**ПРЕДОСТАВЛЕННЫЙ ОТРЫВОК:**
§ §
Притягательна была сама личность нового главы журнала.

«Стихи и статьи поступают в распоряжение Александра Трифоновича Твардовского, — писал 2 июня 1951 года Николай Асеев Александру Фадееву о своих новых работах, — с которым я довольно близко сошелся на почве общей ревнивой любви к слову, к стиху неподдельному, ненарочитому. Он очень чуток в этом, и мы в редакции часто проговариваем часами… Он мне очень нравится, даже когда не согласен со мной и высказывает свое. Именно, может быть, потому, что у него есть свое, не заимствованное и не показное». И позже: «Вообще с А. Твардовским как-то производительно (курсив мой. — А. Т-в) разговаривать».

Атмосфера в редакции была отнюдь не общепринятой.

«Я скоро понял, — писал новый сотрудник, в будущем один из верных помощников Твардовского, Алексей Кондратович, — здесь работают, когда нужно, а не когда полагается по службе, рабочих часов здесь фактически нет. И понял я, что Твардовский совсем не „фирменный редактор“, это выражение я потом услышал от него, и означало оно „редактор для обложки“, для подписи, для торжественности звучания, а не для дела.

…Я заметил: Твардовский уезжает вечером с толстой папкой, в ней рукописи, верстки, письма. И предупреждает: „Я буду завтра“ или: „Приеду послезавтра“, и, значит, к этому времени папка будет просмотрена, прочитана, ответы написаны, верстки исчерканы карандашом.

…Если ему что-то нравилось, он не откладывал похвалы автору на завтра: тут же звонил или писал письмо».
§ §
**ЗАДАНИЕ A:** Как перевести на английский язык предложение из отрывка о Твардовском: «Если ему что-то нравилось, он не откладывал похвалы автору на завтра: тут же звонил или писал письмо»?
**ЗАДАНИЕ B:**
Ответьте по отрывку о Твардовском:
(i) Какой датой помечено письмо Николая Асеева Александру Фадееву?
(ii) Что, по словам Кондратовича, означало выражение «фирменный редактор»?
(iii) Что лежало в толстой папке, с которой Твардовский уезжал вечером?
**ЗАДАНИЕ C:** Продолжите отрывок о Твардовском и его редакции, начав сразу после последнего приведенного предложения.

Записи с указанием на документы и снимки экрана
§ §
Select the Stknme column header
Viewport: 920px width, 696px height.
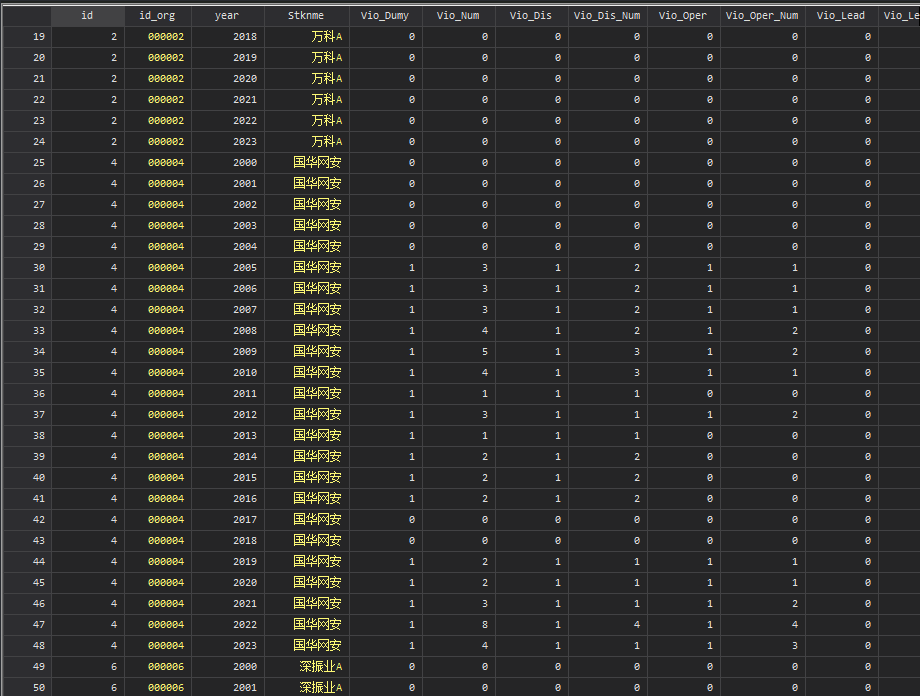tap(306, 16)
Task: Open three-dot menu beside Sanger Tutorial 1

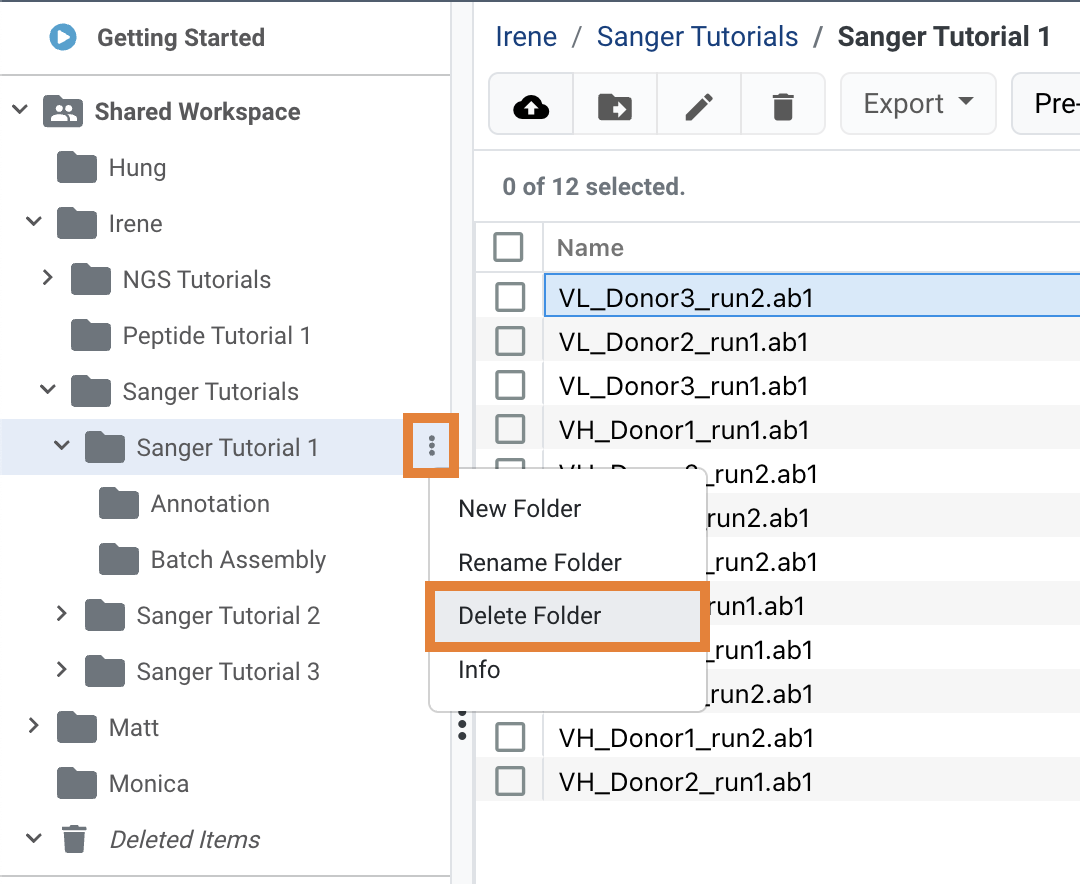Action: tap(431, 446)
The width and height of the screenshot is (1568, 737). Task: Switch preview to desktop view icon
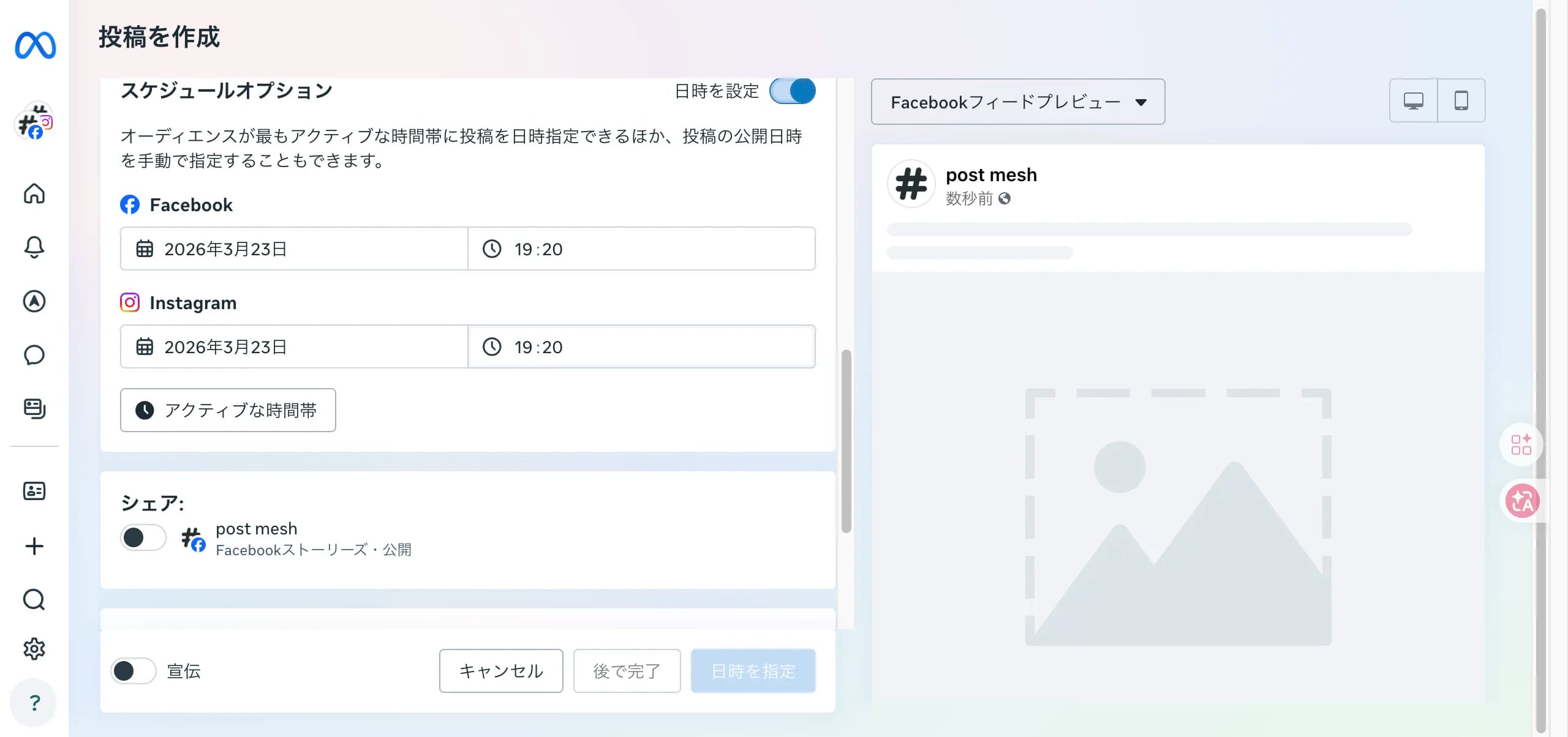point(1413,100)
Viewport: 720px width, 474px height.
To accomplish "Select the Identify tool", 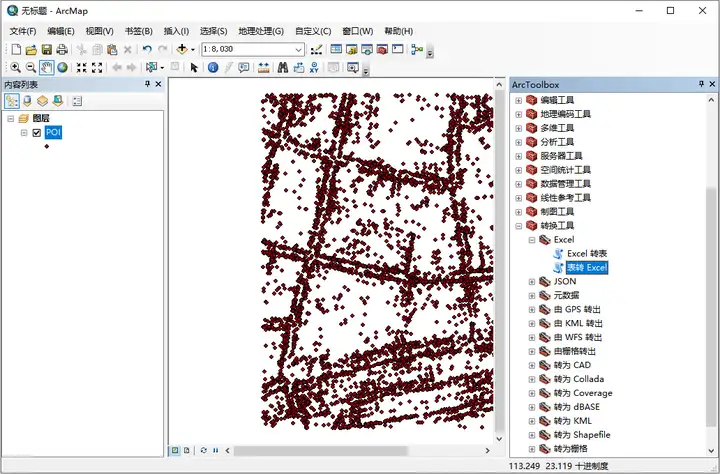I will coord(213,67).
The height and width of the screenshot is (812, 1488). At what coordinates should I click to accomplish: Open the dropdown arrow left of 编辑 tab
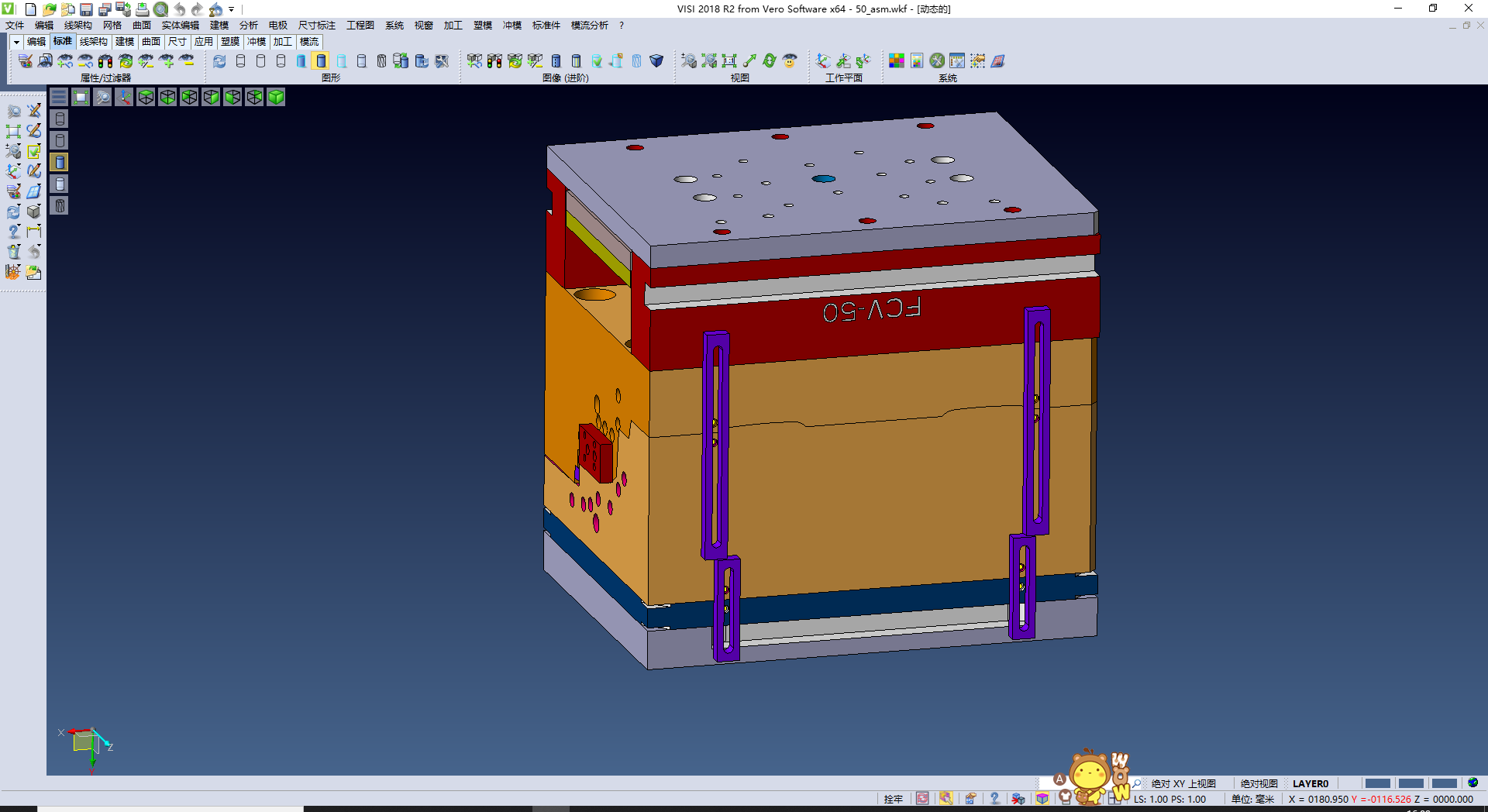pos(16,42)
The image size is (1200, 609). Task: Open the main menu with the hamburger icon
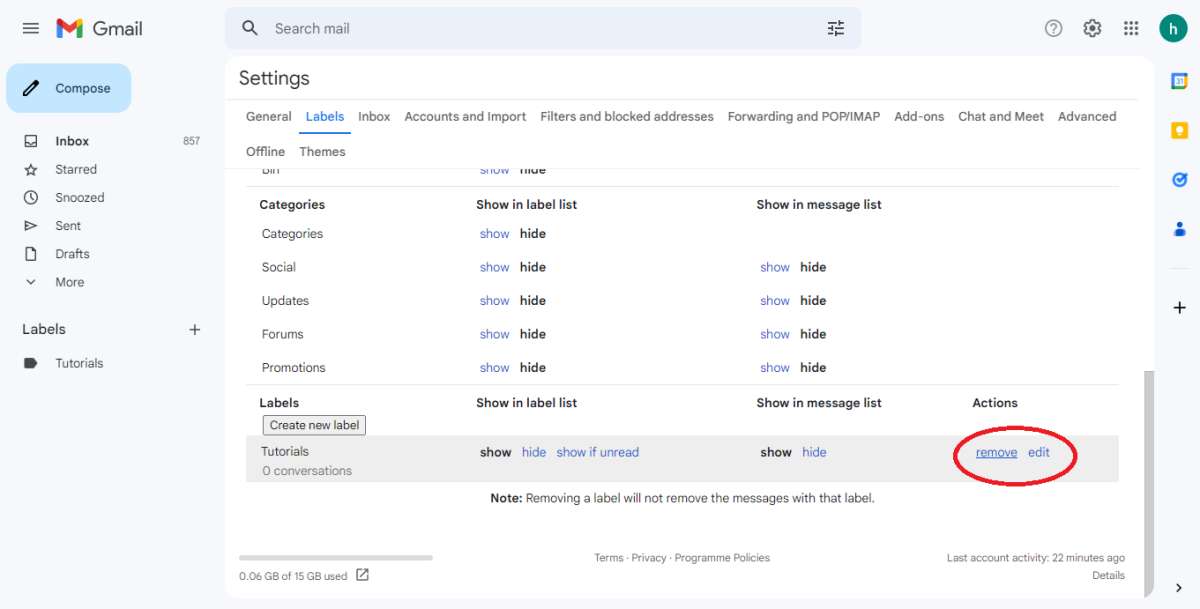coord(30,28)
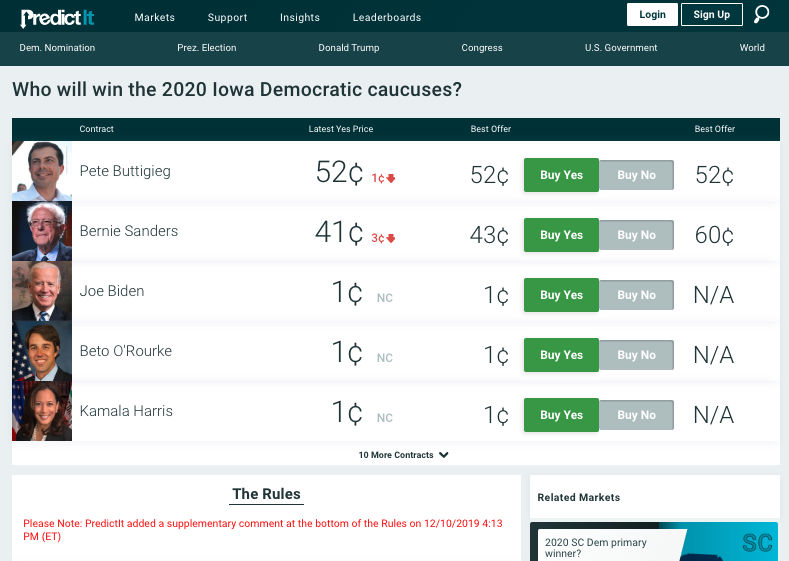
Task: Click the red down arrow beside Buttigieg's price
Action: click(x=391, y=179)
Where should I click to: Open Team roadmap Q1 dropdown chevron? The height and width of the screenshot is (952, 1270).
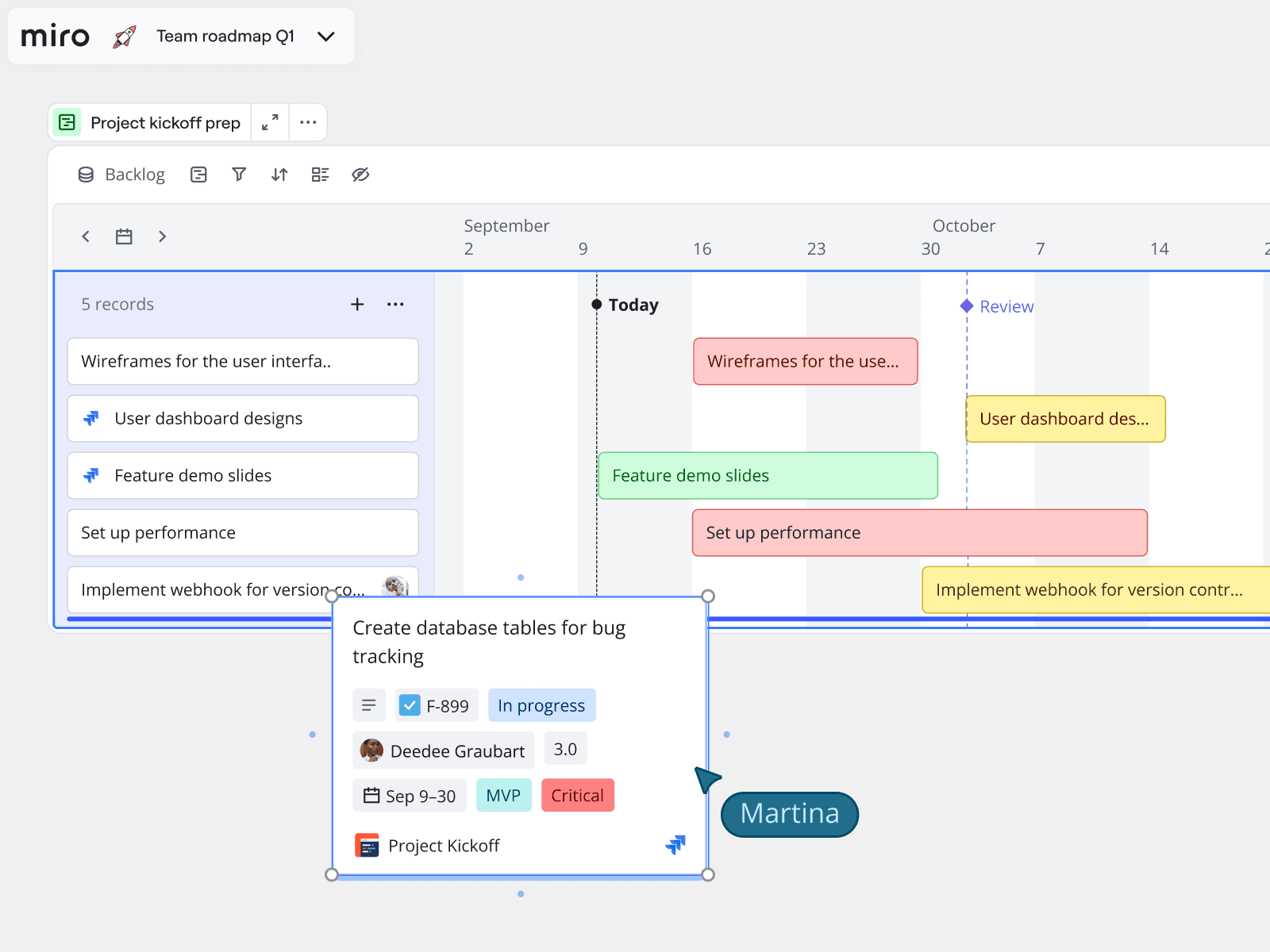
§ §
**ОТВЕТ НА ЗАДАНИЕ A:** If he liked something, he did not put off praising the author until the next day: he would call right away or write a letter.

**ОТВЕТ НА ЗАДАНИЕ B:**
(i) 2 июня 1951 года.
(ii) Редактор для обложки, для подписи, для торжественности звучания, а не для дела.
(iii) Рукописи, верстки, письма.

**ОТВЕТ НА ЗАДАНИЕ C:**
Сам Александр Трифонович впоследствии относился к этому периоду своей редакторской деятельности как к еще недостаточно зрелому и эффективному. Не много внимания уделяется ему и в критике. «Существует недобрая легенда, что в годы своего первого редакторства Твардовский действовал чуть ли не на ощупь, — писала исследователь его творчества Марина Аскольдова-Лунд (Швеция, Гетеборг) в статье „Сюжет прорыва. Как начинался „Новый мир“ Твардовского“ (Свободная мысль — XXI. 2002. № 1, 2) и горячо оспаривала это мнение: — Это неправда. Идя в „Новый мир“, он знал, за что собирается бороться. В его военной поэзии и очерках была сконцентрирована нравственная программа будущего журнала. Если какие-то направления и открывались им заново, то все равно они были заложены в предшествующем его творчестве».

И чуть позже: «Война и трагедия деревни слились для Твардовского в единую трагическую стихию, в поток, который питал журнал».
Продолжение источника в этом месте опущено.